Perhaps, the power to regulate may indeed be the power to destroy.  And in Cambodia, with a growing and increasingly vibrant NGO sector, and an effective and significant self-regulatory or independent monitoring scheme, such as provided by CCC, one might wonder why a government would seek to exercise that power to regulate, and ultimately destroy.  Perhaps one could explain this to the German-funded Sahmakum Teang Tnaut (STT), the NGO advocating for the urban poor, which for six years provided services and advice to urban communities.

As The Wall Street Journal reported on 20 September 2011,
The government is responding with criticisms and threats of its own, often targeted at Western aid givers.
 Last year, officials in Phnom Penh threatened to expell the UN's country head and later warned all embassies and diplomatic missions not to try to "criticize or give lessons" to the Cambodian government.  A visit by UN secretary general Ban Ki-moon proved disastrous, as Prime Minister Hun Sen threatened during a meeting to close the UN's local human rights office and prematurely shutter Phnom Penh's UN-backed war crimes tribunal, according to Cambodia's foreign minister.

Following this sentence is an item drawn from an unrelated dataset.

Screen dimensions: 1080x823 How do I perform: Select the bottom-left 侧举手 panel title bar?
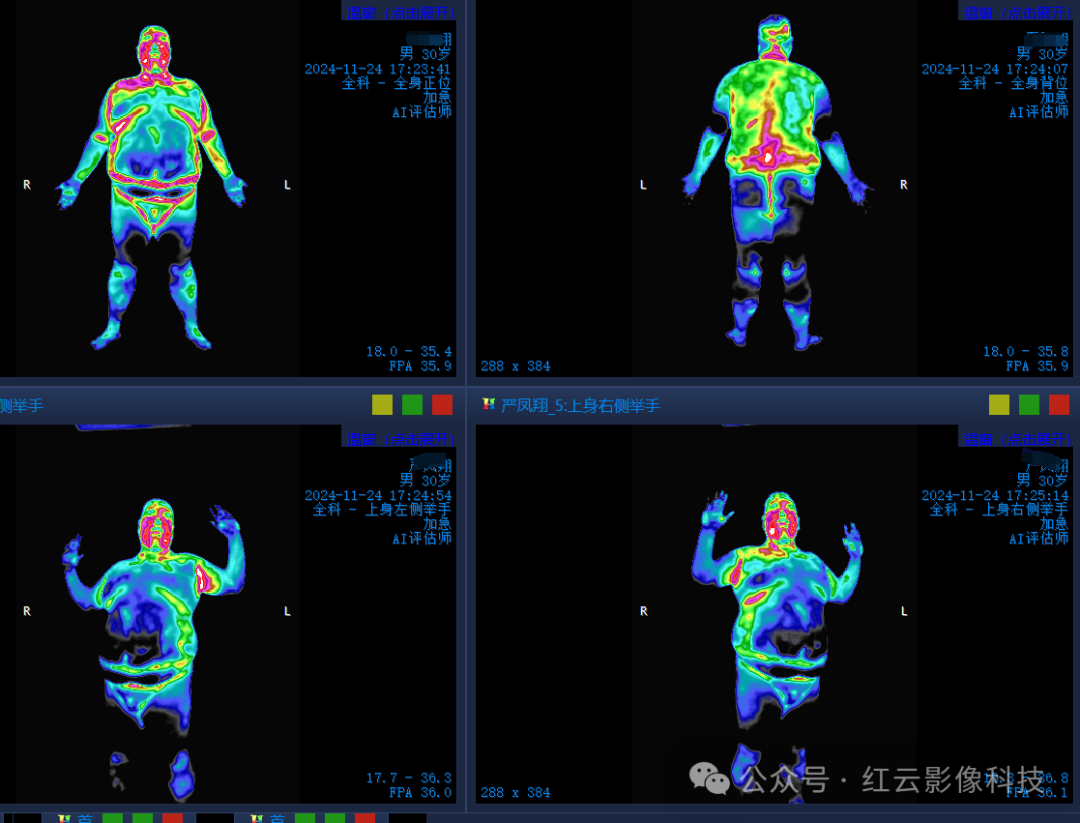(x=180, y=405)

As tension rise, both internationally and domestically, between governments, and between the CSO, NGOs, and INGOs and the Government of Cambodia, maybe the citizens and sector are discovering, like Primo Levi, that there is no "why" there.

In the meantime, as the debates concerning the Law on Associations and Non-Government Organizations continue, Cambodia worries about long-term flood fallout. Flooding has spread across 17 of Cambodia's 24 provinces, killing 247 people as of 17 October 2011, and forcing the evacuation of 34,000 households.  It has destroyed more than 200,000 hectors of rice fields which is nearly 10 percent of the country's harvest.  The flooding has destroyed more than 1000 schools and some 2,400 km of roads, exceeding the devastating floods of 2000.